Beautiful Border Frames a Sunburst Tabletop
The border around the veneered center of a tabletop can have a strong voice, or it can serve its purpose with a whisper
Synopsis: You can increase the “wow” factor of a sunburst tabletop by cutting the border with a scalloped edge, as shown in this Master Class. Mark Arnold shows how to decide on an attractive radius for the scallops, lay it out, and install the border. This is a companion piece to “How to Veneer a Sunburst.”
From Fine Woodworking #206
Depending on the design, the border around the veneered center of a tabletop can have a strong voice, or it can serve its purpose with a whisper.
I’ll illustrate how you can use contrasting veneer to increase the “wow” factor of even a piece as dramatic as a sunburst tabletop (see “How to Veneer a sunburst,” pp. 72-79). By cutting the border, also known as crossbanding, with either a concave or convex curve where it meets the sunburst, you can produce two very different looks: A concave edge produces a floral motif, while a convex curve creates the look of a spider web.
I’ll describe how to make the floral motif in this Master Class, but you can learn how to create the spiderweb border at FineWoodworking.com/ extras. Each method uses the radial seams in the sunburst pattern as the terminal points for each section of the border veneer.
Cut the design in the sunburst: To make the concave border, start by cutting a convex arc on the end of each segment of the sunburst. The radius of the arc is determined by several factors, but the most important is appearance. Here’s a simple approach that produces an attractive curve. First, locate the pivot points of each segment by dividing the width of the segment at the table edge in half and then adding 1 in. This is the radius of the arc. Add an inch to the radius, measure this distance from the table edge to the center of each segment, and mark this point.

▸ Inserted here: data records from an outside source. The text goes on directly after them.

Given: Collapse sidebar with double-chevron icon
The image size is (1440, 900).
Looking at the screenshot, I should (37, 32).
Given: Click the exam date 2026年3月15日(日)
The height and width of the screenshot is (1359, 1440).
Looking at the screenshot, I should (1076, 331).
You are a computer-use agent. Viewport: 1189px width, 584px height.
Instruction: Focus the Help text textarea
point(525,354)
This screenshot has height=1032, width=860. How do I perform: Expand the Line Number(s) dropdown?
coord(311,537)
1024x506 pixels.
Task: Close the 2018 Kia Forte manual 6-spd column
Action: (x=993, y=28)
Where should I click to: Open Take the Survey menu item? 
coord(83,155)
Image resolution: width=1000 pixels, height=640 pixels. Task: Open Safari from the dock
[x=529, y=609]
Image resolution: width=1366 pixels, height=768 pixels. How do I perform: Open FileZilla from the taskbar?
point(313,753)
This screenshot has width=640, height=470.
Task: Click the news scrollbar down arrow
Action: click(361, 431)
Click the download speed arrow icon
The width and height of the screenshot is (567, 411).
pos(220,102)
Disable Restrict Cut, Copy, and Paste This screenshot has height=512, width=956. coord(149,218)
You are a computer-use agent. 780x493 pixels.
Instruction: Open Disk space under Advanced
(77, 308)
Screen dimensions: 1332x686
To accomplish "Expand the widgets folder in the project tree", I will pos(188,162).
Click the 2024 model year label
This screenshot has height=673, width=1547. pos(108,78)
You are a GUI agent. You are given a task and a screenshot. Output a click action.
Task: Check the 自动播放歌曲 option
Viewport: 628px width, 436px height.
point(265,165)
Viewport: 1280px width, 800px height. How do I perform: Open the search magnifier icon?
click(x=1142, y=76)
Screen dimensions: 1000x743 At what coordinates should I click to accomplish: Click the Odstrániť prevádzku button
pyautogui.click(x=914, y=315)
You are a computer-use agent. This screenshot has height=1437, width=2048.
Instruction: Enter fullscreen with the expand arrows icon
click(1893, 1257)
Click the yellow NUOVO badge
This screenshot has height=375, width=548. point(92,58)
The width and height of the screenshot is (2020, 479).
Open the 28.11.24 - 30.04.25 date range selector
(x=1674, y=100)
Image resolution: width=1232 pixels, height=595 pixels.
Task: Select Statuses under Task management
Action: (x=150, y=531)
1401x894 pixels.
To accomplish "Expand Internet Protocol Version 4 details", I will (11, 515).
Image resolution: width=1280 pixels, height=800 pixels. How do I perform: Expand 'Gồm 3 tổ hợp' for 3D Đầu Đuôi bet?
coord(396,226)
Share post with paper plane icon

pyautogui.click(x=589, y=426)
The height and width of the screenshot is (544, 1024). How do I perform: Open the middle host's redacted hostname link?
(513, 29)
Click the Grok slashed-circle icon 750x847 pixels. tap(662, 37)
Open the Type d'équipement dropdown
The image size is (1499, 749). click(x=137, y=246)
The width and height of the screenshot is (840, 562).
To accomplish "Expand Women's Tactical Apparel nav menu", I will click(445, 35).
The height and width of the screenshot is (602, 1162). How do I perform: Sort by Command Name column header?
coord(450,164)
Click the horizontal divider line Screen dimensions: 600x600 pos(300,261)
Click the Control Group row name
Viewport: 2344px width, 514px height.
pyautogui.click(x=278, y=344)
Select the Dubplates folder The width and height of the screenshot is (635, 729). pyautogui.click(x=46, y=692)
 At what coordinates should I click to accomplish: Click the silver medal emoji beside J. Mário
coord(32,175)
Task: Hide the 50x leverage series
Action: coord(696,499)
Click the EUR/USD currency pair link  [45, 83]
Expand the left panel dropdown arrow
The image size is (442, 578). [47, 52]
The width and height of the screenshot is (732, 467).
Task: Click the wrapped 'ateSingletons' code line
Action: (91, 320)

Because you’ll use a trammel twice on each segment of the sunburst, temporarily apply pivot blocks to each segment. Use a piece of 1⁄8-in.-thick clear plastic with a 3⁄64-in.-dia. hole drilled in the center. The clear plastic allows you to center the hole directly over the pivot point; the hole receives the trammel point without damaging the veneer.
Set up a router with a 3⁄4-in.-dia. mortising bit and secure it to a trammel. Attach pieces of clear plastic to the underside of the trammel on both sides of the bit to keep the ends of the trammel level. Drill a hole in the trammel the same distance from the inside edge of the router bit as the design’s radius. Extend a drywall screw through that hole until the trammel sits securely in the pivot point. You can now swing the router from this fixed point and excavate the veneer from the sunburst segment. After cutting the initial groove using each pivot point, retract the pivot screw and rout the rest of the waste freehand toward the edge of the tabletop. The trammel will keep the router level. Use a 1⁄2-in. bench chisel to clean up the inside corners where the arcs meet.